**Dataset:**
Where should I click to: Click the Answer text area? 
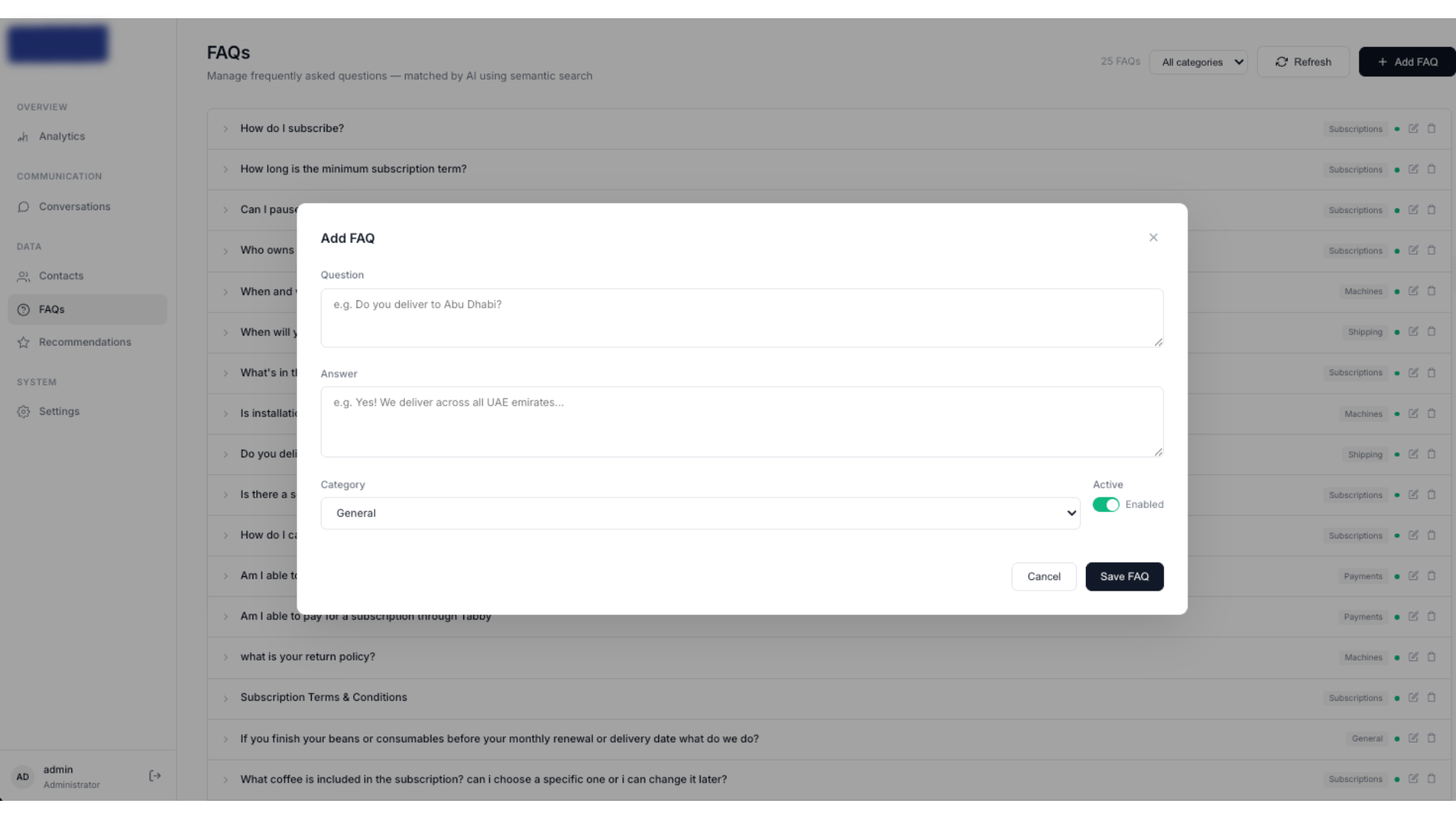[742, 422]
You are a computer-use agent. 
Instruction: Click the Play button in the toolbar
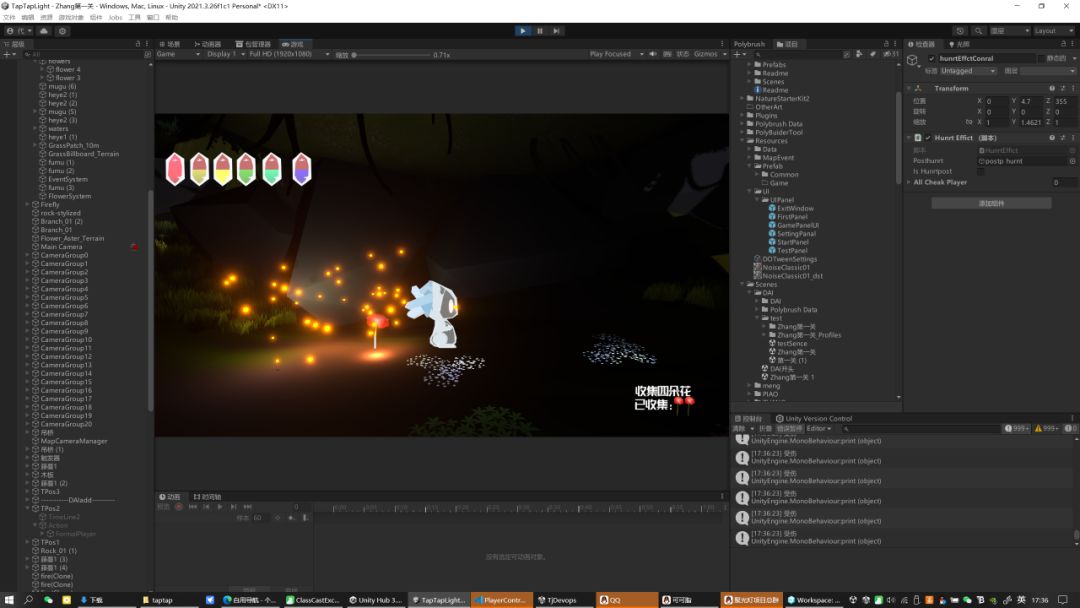pyautogui.click(x=522, y=31)
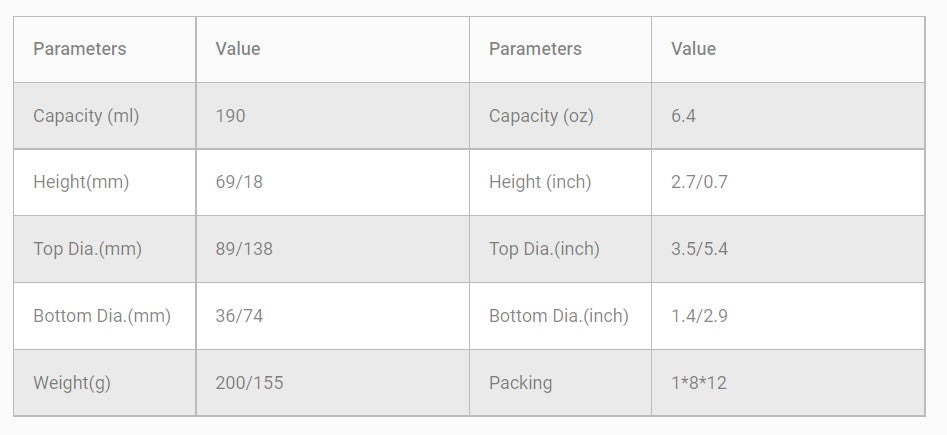This screenshot has height=435, width=947.
Task: Select the 190 capacity value
Action: coord(230,116)
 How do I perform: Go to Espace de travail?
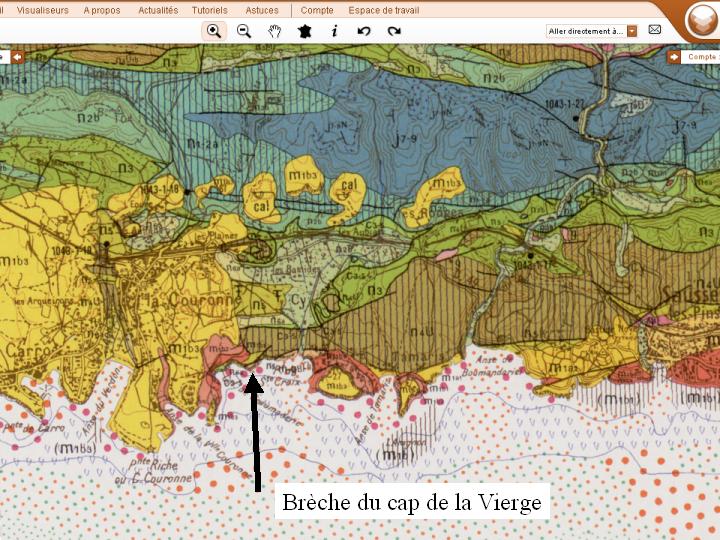384,9
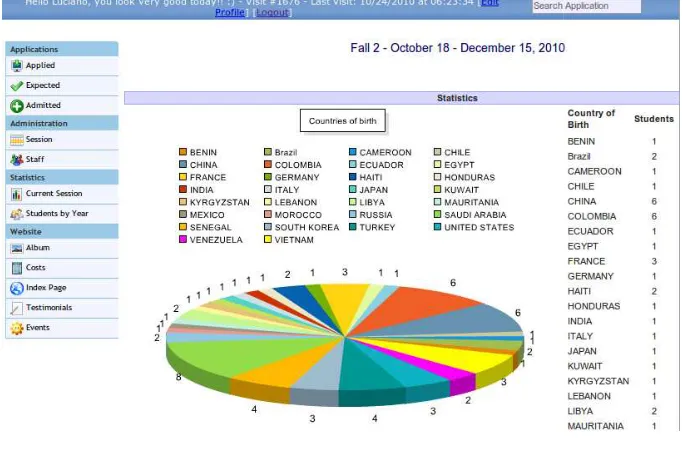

**Exercise goal:** Pictures stay out. Write out everything else in the material exactly.

**Reply to the task:**
Where should I click to: Click the Answer text area? 
[742, 422]
You are a computer-use agent. 
Instruction: Click the Play button in the toolbar
pyautogui.click(x=522, y=31)
This screenshot has height=435, width=947.
Task: Select the 190 capacity value
Action: coord(230,116)
 How do I perform: Go to Espace de travail?
384,9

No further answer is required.